On 2017-08-14 07:37, William Robison wrote:
> There is a fairly well known story that the Shawnee Chief Tecumseh
> predicted both the solar eclipse of June 16, 1806 and the New Madrid
> Earthquake of December 16, 1811, and used this to convince the Shawnee the
> gods supported war against the white man. One version of the story says
> Tecumseh knew about the eclipse in advance because he had seen it forecast
> in an almanac.
>
> I have read speculation that Twain drew upon this story for the scene in *A
> Connecticut Yankee in King Arthur's Court *in which Hank Morgan out-wizards
> Merlin by predicting a solar eclipse.
>
> Does anyone on the list know if there is evidence to support that?
When this topic came up before on this list (2013-04-26, thread
entitled "Hank Morgan's Solar Eclipse,") I replied that if you read
Connecticut Yankee itself, Twain makes a joke about it directly in the text:
"You see, it was the eclipse. It came into my mind in the nick of
time, how Columbus, or Cortez, or one of those people, played an eclipse
as a saving trump once, on some savages, and I saw my chance. I could
play it myself, now, and it wouldn’t be any plagiarism, either, because
I should get it in nearly a thousand years ahead of those parties."

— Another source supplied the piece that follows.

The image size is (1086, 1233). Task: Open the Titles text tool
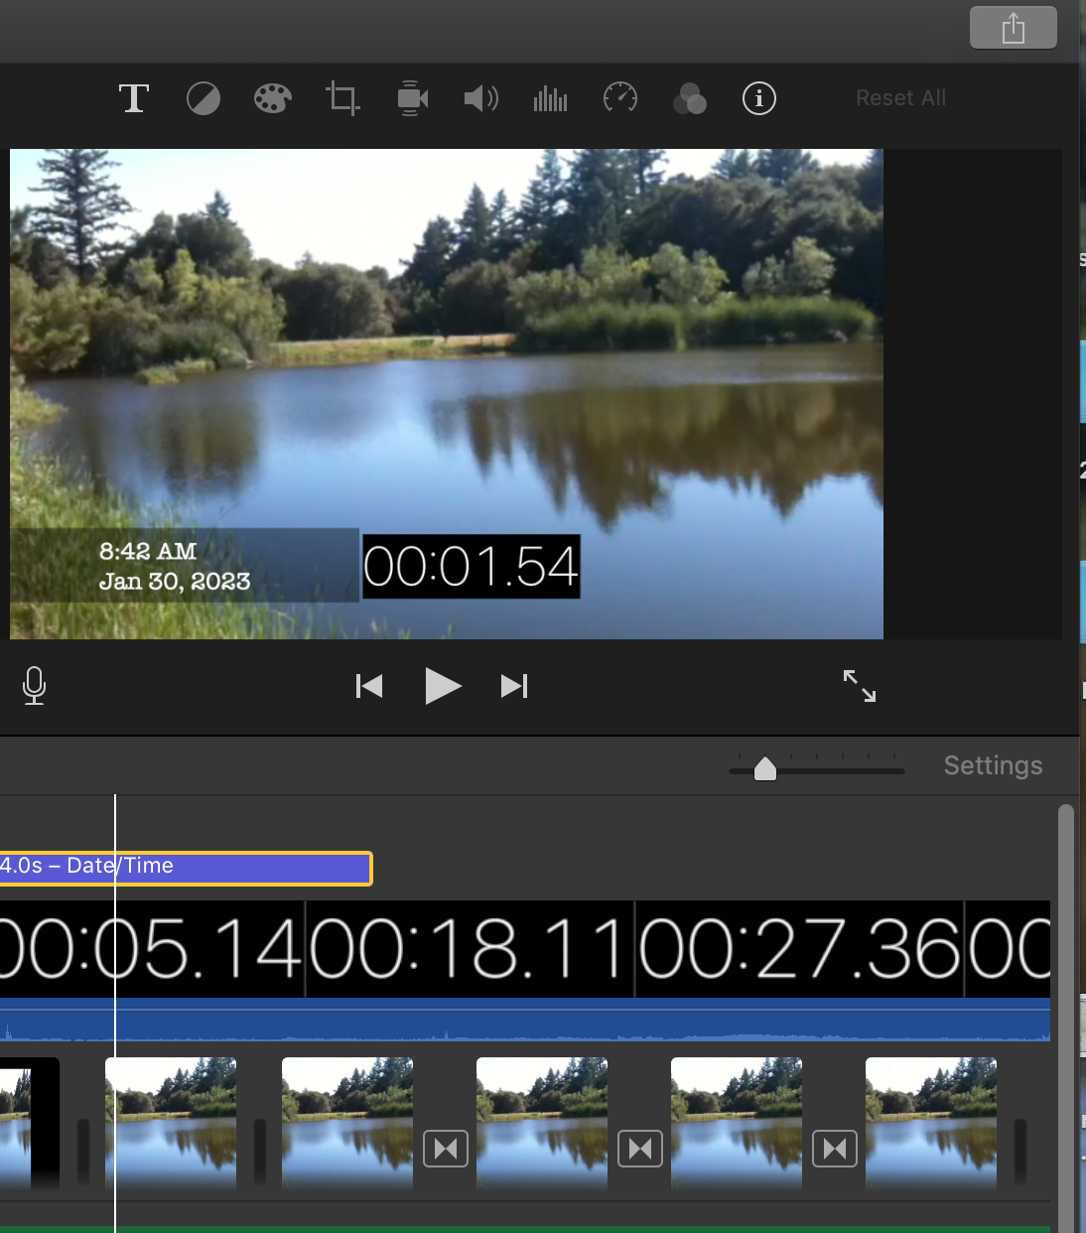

(Connecticut Yankee, Chapter 5)
Barbara Schmidt also noted:
> The use of the solar eclipse to prove a claim to supernatural power
> was not a new concept when Twain wrote CY. In the Iowa/California
> edition of the WORKS OF MARK TWAIN, edited by Bernard Stein, (p. 553)
> Stein points the reader to THE LIFE AND VOYAGES OF CHRISTOPHER
> COLUMBUS, Book 16, chapter 3 by Washington Irving. (Columbus
> exploited an eclipse to get natives to procure supplies for him.)
> Clemens owned a set of these books in the 1880s.